Question: "Find an $x$ such that $x^2 = 9$."

Answer: "I magically intuited that $x=3$ might work. I plugged that into the equation, and found that indeed $x=3$ causes $x^2=9$. So my answer is $x=3$."

Or, to phrase it more formally: "Let $x=3$. Then $x^2 = 9$. So $x=3$ is my answer."

That's a guess-and-verify answer. The reason it's a valid answer is because all I need to do to demonstrate that I've found a valid $x$ is to display such an $x$ and prove that it has the right property. A proof need not say anything about how the creator came up with it.
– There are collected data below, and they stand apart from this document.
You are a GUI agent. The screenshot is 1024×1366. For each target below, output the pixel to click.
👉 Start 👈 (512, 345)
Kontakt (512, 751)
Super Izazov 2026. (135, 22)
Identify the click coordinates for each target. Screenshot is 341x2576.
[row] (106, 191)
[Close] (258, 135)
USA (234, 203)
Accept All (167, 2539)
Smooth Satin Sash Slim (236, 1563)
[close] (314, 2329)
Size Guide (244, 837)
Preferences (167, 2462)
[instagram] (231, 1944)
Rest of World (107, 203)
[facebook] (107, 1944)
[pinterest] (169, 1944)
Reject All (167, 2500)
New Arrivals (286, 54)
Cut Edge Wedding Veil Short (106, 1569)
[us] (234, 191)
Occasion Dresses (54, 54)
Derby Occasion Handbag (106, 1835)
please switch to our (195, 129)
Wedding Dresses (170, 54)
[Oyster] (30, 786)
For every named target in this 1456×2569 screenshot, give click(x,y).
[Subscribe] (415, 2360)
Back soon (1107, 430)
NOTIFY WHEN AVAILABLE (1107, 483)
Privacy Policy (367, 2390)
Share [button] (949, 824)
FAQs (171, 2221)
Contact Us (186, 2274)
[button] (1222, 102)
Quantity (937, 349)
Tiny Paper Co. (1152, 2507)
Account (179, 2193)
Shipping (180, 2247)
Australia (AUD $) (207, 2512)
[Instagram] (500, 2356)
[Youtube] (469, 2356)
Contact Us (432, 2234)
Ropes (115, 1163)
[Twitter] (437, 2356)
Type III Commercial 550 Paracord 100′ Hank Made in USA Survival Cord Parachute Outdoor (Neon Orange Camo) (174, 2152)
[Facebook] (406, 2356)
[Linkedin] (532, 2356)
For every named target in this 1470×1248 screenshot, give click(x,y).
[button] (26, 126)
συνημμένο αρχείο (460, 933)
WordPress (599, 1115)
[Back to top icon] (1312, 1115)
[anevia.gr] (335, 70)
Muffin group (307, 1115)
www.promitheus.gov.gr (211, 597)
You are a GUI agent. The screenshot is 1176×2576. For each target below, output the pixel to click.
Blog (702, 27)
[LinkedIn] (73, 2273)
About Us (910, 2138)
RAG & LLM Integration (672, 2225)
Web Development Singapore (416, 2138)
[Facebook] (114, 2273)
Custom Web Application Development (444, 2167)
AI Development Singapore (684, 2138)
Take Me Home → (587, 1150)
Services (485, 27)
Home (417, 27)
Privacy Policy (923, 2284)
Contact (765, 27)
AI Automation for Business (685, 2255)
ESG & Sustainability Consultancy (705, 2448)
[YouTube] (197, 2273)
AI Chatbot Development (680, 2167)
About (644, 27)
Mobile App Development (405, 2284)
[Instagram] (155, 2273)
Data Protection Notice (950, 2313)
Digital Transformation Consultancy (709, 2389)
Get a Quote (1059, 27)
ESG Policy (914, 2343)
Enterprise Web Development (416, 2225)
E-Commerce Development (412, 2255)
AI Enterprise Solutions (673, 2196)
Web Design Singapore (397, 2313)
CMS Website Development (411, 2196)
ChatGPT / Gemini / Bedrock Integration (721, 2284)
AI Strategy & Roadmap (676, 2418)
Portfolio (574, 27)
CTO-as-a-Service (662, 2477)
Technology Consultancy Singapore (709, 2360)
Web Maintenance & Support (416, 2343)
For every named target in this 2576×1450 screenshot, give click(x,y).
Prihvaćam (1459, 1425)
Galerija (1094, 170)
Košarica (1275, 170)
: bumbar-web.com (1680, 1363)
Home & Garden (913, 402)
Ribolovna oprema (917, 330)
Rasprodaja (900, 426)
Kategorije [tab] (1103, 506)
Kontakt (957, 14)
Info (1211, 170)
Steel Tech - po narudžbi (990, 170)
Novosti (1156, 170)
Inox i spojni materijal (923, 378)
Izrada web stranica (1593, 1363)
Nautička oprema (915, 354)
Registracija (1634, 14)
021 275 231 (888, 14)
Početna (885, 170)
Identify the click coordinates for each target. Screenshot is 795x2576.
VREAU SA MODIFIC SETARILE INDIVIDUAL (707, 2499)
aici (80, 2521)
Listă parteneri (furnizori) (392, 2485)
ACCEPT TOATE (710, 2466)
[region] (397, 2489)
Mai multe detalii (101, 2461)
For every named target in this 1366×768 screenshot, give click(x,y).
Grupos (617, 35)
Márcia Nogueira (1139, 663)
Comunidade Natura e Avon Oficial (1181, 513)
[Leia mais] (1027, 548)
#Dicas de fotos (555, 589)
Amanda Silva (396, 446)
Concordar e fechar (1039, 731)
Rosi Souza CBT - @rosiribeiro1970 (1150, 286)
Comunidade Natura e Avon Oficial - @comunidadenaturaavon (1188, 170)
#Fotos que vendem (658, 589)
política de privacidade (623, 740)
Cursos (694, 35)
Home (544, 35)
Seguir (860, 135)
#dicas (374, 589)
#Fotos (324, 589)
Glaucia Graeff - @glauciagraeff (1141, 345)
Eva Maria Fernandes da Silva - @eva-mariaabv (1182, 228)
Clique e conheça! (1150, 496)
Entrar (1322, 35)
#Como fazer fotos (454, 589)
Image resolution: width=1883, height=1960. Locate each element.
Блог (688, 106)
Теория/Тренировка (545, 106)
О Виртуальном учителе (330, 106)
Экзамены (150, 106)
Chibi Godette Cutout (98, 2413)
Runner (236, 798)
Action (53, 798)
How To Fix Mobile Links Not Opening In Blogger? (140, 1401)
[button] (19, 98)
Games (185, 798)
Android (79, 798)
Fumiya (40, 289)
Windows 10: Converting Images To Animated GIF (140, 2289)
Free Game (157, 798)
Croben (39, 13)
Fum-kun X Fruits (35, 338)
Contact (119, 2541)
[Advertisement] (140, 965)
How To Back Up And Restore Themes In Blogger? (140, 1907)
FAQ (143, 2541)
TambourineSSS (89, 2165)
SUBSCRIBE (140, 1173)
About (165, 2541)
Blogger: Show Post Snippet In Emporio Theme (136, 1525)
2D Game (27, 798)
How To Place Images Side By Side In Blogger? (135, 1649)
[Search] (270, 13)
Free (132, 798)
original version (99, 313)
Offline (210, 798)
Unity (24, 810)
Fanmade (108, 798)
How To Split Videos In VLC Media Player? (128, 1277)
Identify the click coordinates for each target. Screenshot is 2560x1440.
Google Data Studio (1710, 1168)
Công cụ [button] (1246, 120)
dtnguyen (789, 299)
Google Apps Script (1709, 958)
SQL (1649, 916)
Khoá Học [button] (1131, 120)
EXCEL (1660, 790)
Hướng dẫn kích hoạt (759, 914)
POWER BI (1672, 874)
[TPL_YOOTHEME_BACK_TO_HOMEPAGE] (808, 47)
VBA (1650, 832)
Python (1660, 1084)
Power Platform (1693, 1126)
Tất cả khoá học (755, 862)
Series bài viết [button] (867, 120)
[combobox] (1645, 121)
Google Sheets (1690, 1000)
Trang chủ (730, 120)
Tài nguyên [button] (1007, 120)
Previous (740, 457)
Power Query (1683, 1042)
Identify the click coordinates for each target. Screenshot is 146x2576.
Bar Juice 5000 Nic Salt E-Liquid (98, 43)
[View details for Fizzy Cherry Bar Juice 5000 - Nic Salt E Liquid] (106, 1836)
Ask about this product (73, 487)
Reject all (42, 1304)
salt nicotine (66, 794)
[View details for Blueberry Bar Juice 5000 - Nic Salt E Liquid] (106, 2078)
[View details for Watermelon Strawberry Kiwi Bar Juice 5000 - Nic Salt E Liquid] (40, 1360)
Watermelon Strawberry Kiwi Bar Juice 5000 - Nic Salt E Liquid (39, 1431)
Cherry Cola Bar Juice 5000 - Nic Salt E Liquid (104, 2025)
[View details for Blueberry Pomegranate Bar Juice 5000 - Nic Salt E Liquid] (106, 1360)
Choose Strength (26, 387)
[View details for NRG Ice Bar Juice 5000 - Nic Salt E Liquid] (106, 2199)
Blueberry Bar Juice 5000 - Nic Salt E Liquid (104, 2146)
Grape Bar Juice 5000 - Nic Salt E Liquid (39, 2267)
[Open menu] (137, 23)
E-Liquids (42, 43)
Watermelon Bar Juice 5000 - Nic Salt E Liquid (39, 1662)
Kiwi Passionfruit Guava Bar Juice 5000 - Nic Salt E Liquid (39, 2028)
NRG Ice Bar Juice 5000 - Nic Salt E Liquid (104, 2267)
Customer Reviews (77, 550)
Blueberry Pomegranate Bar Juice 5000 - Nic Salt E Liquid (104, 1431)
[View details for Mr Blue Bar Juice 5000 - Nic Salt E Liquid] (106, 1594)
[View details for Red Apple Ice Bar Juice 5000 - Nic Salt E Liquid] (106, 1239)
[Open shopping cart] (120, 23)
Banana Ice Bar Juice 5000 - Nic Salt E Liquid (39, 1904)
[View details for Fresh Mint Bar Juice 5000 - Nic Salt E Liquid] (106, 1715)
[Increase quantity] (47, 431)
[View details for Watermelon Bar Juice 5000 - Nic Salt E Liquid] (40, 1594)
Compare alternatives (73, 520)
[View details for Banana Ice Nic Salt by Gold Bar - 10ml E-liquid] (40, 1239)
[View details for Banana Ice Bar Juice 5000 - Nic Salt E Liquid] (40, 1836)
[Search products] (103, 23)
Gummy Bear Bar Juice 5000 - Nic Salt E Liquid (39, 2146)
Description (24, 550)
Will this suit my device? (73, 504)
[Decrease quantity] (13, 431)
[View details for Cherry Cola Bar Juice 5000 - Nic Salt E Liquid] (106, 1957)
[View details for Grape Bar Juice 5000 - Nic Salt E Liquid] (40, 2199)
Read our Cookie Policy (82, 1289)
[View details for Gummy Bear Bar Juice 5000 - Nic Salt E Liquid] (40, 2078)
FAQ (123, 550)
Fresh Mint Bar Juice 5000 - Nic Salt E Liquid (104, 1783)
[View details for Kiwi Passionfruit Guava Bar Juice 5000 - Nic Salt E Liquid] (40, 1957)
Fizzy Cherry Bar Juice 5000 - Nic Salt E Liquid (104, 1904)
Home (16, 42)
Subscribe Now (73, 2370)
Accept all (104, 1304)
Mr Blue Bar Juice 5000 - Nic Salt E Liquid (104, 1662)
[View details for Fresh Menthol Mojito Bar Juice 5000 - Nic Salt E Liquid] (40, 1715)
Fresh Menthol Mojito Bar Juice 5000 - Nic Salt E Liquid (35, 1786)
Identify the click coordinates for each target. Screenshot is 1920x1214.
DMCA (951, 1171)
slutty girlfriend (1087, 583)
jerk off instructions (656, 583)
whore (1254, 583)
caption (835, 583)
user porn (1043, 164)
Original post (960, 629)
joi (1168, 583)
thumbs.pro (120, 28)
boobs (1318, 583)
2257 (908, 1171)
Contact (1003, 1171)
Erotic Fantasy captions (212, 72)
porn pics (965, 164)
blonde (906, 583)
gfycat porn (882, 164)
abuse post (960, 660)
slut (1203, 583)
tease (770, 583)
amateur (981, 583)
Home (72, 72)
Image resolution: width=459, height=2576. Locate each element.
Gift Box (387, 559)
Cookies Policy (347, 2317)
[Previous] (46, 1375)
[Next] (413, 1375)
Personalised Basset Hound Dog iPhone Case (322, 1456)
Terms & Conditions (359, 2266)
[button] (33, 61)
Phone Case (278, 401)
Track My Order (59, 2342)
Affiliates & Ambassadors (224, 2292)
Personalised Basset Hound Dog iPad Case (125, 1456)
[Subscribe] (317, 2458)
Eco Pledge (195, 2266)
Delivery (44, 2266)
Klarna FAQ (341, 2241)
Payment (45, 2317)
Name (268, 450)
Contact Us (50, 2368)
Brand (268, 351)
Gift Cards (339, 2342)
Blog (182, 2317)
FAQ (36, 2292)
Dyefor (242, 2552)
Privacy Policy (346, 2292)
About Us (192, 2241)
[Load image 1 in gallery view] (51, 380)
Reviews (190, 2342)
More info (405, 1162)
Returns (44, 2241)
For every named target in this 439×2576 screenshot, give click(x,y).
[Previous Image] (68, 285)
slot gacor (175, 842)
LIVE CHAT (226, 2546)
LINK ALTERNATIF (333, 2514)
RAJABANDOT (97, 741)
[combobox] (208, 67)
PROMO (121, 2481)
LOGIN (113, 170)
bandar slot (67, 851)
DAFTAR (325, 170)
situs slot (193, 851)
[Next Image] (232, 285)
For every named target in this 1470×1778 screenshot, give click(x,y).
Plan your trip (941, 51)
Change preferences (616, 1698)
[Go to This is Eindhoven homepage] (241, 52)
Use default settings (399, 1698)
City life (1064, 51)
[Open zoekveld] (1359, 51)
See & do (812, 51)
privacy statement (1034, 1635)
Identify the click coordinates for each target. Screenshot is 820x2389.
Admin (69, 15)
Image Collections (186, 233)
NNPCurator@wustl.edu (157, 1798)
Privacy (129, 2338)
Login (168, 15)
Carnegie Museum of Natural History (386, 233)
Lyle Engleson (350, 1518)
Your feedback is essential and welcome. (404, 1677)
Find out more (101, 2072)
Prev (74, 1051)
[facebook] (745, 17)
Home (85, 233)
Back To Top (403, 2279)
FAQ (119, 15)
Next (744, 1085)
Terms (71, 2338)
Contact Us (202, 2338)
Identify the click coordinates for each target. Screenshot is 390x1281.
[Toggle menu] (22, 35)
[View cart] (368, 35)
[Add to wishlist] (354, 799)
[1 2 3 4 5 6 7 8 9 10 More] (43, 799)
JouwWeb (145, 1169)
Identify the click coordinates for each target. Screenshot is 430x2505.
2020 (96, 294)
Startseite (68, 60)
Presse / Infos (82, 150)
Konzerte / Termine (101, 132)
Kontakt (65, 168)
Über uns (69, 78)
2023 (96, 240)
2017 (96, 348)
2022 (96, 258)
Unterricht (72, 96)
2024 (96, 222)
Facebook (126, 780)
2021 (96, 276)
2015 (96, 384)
Circular reasoning in this instance would go something like "Suppose $4^2 = 9$. Then $x=4$ would work. So $x=4$ is my answer." The key here is that we've got a hanging assumption at the beginning of the proof: we supposed $4^2 = 9$, and all the rest of the argument depends on that assumption, which we never proved to hold. The difference between this argument and the former, valid argument is that we're allowed to assign values to variables freely as long as we do so consistently (we can't let $x=3$ and $x=4$ in the same phrase), and that's what we did in the correct argument. But "suppose $4^2 = 9$" is attempting to assign values to other values, rather than to variables.

If you have a more specific and less obviously-trivial example, I'd be happy to walk through it.


I think there's another potential issue at play here. The "mysterious process" of finding the right guess $x$ often does involve making dubious assumptions. But all that doesn't matter, because it's not part of the proof. Once you have found the example, we don't care where it came from: it stands on its own, and one you prove (without any dubious assumptions) that it has the right properties, you're done.


Circular reasoning involves making an unjustified assumption; proof by guess-and-check, though, doesn't. What is (arguably) under-justified is the choice of example used; however, that doesn't make the proof invalid, merely more mysterious.

A proof is valid if it "follows the rules." There's no rule that says that the proof explain why each step is performed the way it is, the steps just have to be valid.